Boy am I sore! No matter what I do in the "off" season, once I start fishing full time, I am really hurting! From October until March, I try to recover, rest and rehabilitate for the long season. This involves hitting the resistance rubber bands to strengthen my shoulders, my elbows and back. I hit the treadmill for some endurance training and toss in some time on the recumbent bike. Then it's light weigh lifting.
Sound like a good regimen? For toning and strength, it's fine, but it doesn't do much for getting in shape to stand on the bow of my Skeeter for 8 hours balanced in choppy water with one foot on the trolling motor pedal. And there's more! I need to be agile enough to move about the boat to assist my clients, not to mention launching and trailering. These activities can't be replicated in a gym. And this time of the year, we are casting and winding heavier lures...at least 1000 times a day. Getting into fishing shape can only be accomplished with time on the water. Making it even tougher are the additional pounds of clothing I need to wear in the colder weather.
My fishing "welcome back" is with a cold and wet greeting. My hands have softened over the winter, spending time inside. Even though I am wearing my Seal Skinz gloves, my hands are often exposed to the elements, including reaching into the icy water to land fish. Largemouth bass have fine teeth, like sandpaper...and scratch my pampered hands. And the hooks! I get stuck a few times a day more than a diabetic! Fish fins stick me too!

Rows on where targets appear:
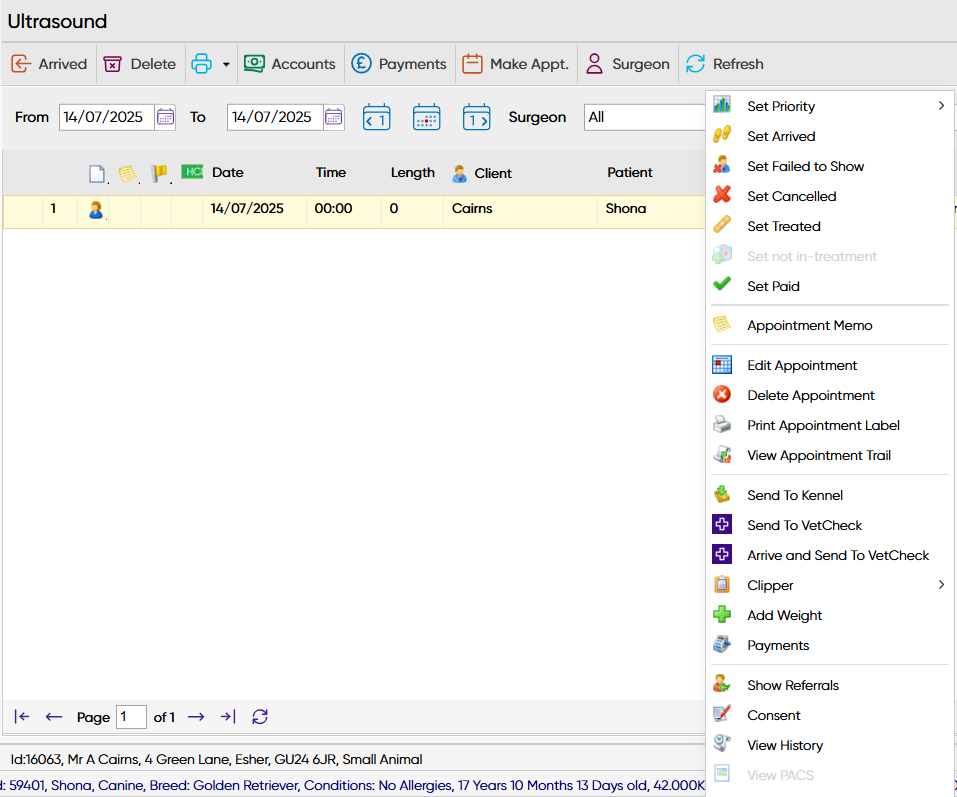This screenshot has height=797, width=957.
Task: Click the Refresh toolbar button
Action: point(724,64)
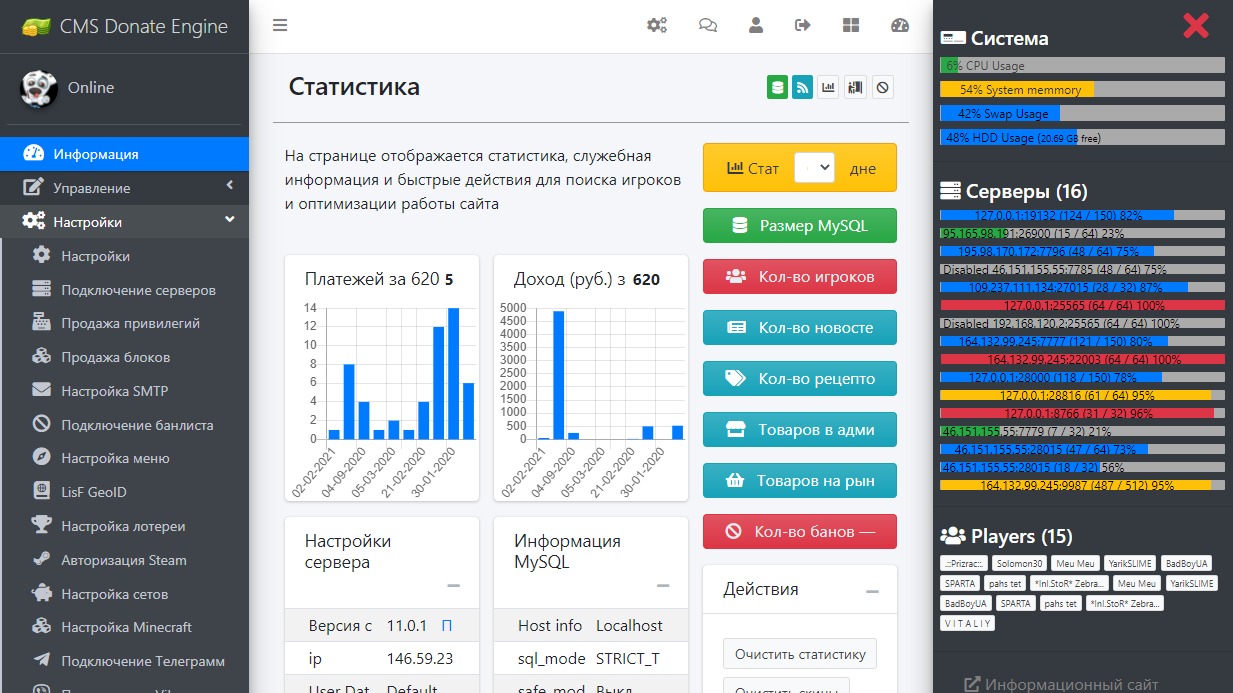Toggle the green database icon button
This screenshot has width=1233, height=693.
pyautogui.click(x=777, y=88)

# Directions for this task
According to the passage about getting into fishing shape above, during which months does the writer rest and rehabilitate for the long season?

# Task response
From October until March.